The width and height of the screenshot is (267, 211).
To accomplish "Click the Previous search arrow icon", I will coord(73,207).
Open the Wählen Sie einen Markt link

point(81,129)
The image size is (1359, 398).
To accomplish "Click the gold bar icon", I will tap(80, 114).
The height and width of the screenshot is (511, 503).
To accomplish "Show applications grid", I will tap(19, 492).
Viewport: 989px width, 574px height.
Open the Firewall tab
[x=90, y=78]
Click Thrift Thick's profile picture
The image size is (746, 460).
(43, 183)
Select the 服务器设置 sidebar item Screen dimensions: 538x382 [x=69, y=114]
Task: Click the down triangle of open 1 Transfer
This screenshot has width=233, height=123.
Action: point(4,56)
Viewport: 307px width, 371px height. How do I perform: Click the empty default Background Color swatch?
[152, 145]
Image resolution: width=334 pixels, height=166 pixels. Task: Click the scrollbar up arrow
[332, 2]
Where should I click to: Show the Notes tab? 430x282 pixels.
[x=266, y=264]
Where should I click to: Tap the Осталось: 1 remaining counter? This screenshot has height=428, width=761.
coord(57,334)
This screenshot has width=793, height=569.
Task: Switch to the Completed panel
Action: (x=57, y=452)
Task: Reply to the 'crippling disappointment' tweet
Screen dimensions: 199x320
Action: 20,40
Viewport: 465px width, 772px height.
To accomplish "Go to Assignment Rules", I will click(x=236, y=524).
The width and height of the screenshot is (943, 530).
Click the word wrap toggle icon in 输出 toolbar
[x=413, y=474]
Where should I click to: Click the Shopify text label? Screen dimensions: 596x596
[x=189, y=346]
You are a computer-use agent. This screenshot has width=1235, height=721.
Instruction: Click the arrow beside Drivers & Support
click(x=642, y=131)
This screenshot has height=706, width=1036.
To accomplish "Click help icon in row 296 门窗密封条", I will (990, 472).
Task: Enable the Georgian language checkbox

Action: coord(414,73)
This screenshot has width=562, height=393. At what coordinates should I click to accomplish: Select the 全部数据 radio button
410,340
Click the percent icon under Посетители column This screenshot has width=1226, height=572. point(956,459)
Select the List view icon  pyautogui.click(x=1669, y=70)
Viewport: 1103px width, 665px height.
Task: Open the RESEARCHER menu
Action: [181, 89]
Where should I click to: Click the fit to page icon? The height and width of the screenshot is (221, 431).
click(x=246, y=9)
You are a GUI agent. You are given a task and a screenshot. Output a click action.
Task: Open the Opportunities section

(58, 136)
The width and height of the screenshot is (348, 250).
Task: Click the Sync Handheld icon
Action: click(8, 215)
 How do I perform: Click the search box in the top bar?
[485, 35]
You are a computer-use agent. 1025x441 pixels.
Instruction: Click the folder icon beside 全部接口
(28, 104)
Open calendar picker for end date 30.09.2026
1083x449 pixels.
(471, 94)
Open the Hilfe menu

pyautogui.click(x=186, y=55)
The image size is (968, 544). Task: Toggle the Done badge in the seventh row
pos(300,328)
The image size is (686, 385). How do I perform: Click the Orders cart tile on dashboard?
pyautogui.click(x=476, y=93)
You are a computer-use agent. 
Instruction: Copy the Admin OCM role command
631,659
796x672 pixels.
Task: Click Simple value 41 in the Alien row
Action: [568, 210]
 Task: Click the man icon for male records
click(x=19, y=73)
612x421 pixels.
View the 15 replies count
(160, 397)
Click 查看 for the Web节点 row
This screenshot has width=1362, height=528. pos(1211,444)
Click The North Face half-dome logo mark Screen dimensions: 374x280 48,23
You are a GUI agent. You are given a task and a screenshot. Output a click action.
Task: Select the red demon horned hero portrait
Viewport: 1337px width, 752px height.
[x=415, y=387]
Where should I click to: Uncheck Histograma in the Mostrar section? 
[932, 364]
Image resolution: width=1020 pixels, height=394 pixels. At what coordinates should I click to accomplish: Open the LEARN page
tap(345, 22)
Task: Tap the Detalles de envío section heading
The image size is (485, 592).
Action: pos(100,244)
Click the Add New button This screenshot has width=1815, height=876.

____________

> What you need to do
Return all of the data exactly as it reads.

> Solved problem
The width and height of the screenshot is (267, 211).
To accomplish "Click the Previous search arrow icon", I will coord(73,207).
Open the Wählen Sie einen Markt link

point(81,129)
The image size is (1359, 398).
To accomplish "Click the gold bar icon", I will tap(80, 114).
The height and width of the screenshot is (511, 503).
To accomplish "Show applications grid", I will tap(19, 492).
Viewport: 989px width, 574px height.
Open the Firewall tab
[x=90, y=78]
Click Thrift Thick's profile picture
The image size is (746, 460).
(43, 183)
Select the 服务器设置 sidebar item Screen dimensions: 538x382 [x=69, y=114]
Task: Click the down triangle of open 1 Transfer
This screenshot has width=233, height=123.
Action: point(4,56)
Viewport: 307px width, 371px height. How do I perform: Click the empty default Background Color swatch?
[152, 145]
Image resolution: width=334 pixels, height=166 pixels. Task: Click the scrollbar up arrow
[332, 2]
Where should I click to: Show the Notes tab? 430x282 pixels.
[x=266, y=264]
Where should I click to: Tap the Осталось: 1 remaining counter? This screenshot has height=428, width=761.
coord(57,334)
This screenshot has width=793, height=569.
Task: Switch to the Completed panel
Action: (x=57, y=452)
Task: Reply to the 'crippling disappointment' tweet
Screen dimensions: 199x320
Action: 20,40
Viewport: 465px width, 772px height.
To accomplish "Go to Assignment Rules", I will click(x=236, y=524).
The width and height of the screenshot is (943, 530).
Click the word wrap toggle icon in 输出 toolbar
[x=413, y=474]
Where should I click to: Click the Shopify text label? Screen dimensions: 596x596
[x=189, y=346]
You are a computer-use agent. This screenshot has width=1235, height=721.
Instruction: Click the arrow beside Drivers & Support
click(x=642, y=131)
This screenshot has height=706, width=1036.
To accomplish "Click help icon in row 296 门窗密封条", I will (990, 472).
Task: Enable the Georgian language checkbox

Action: coord(414,73)
This screenshot has width=562, height=393. At what coordinates should I click to accomplish: Select the 全部数据 radio button
410,340
Click the percent icon under Посетители column This screenshot has width=1226, height=572. point(956,459)
Select the List view icon  pyautogui.click(x=1669, y=70)
Viewport: 1103px width, 665px height.
Task: Open the RESEARCHER menu
Action: [181, 89]
Where should I click to: Click the fit to page icon? The height and width of the screenshot is (221, 431).
click(x=246, y=9)
You are a GUI agent. You are given a task and a screenshot. Output a click action.
Task: Open the Opportunities section

(58, 136)
The width and height of the screenshot is (348, 250).
Task: Click the Sync Handheld icon
Action: click(8, 215)
 How do I perform: Click the search box in the top bar?
[485, 35]
You are a computer-use agent. 1025x441 pixels.
Instruction: Click the folder icon beside 全部接口
(28, 104)
Open calendar picker for end date 30.09.2026
1083x449 pixels.
(471, 94)
Open the Hilfe menu

pyautogui.click(x=186, y=55)
The image size is (968, 544). Task: Toggle the Done badge in the seventh row
pos(300,328)
The image size is (686, 385). How do I perform: Click the Orders cart tile on dashboard?
pyautogui.click(x=476, y=93)
You are a computer-use agent. 
Instruction: Copy the Admin OCM role command
631,659
796x672 pixels.
Task: Click Simple value 41 in the Alien row
Action: [568, 210]
 Task: Click the man icon for male records
click(x=19, y=73)
612x421 pixels.
View the 15 replies count
(160, 397)
Click 查看 for the Web节点 row
This screenshot has width=1362, height=528. pos(1211,444)
Click The North Face half-dome logo mark Screen dimensions: 374x280 48,23
You are a GUI agent. You are given a task and a screenshot. Output a click action.
Task: Select the red demon horned hero portrait
Viewport: 1337px width, 752px height.
[x=415, y=387]
Where should I click to: Uncheck Histograma in the Mostrar section? 
[932, 364]
Image resolution: width=1020 pixels, height=394 pixels. At what coordinates should I click to accomplish: Open the LEARN page
tap(345, 22)
Task: Tap the Detalles de envío section heading
The image size is (485, 592).
Action: pos(100,244)
Click the Add New button This screenshot has width=1815, height=876.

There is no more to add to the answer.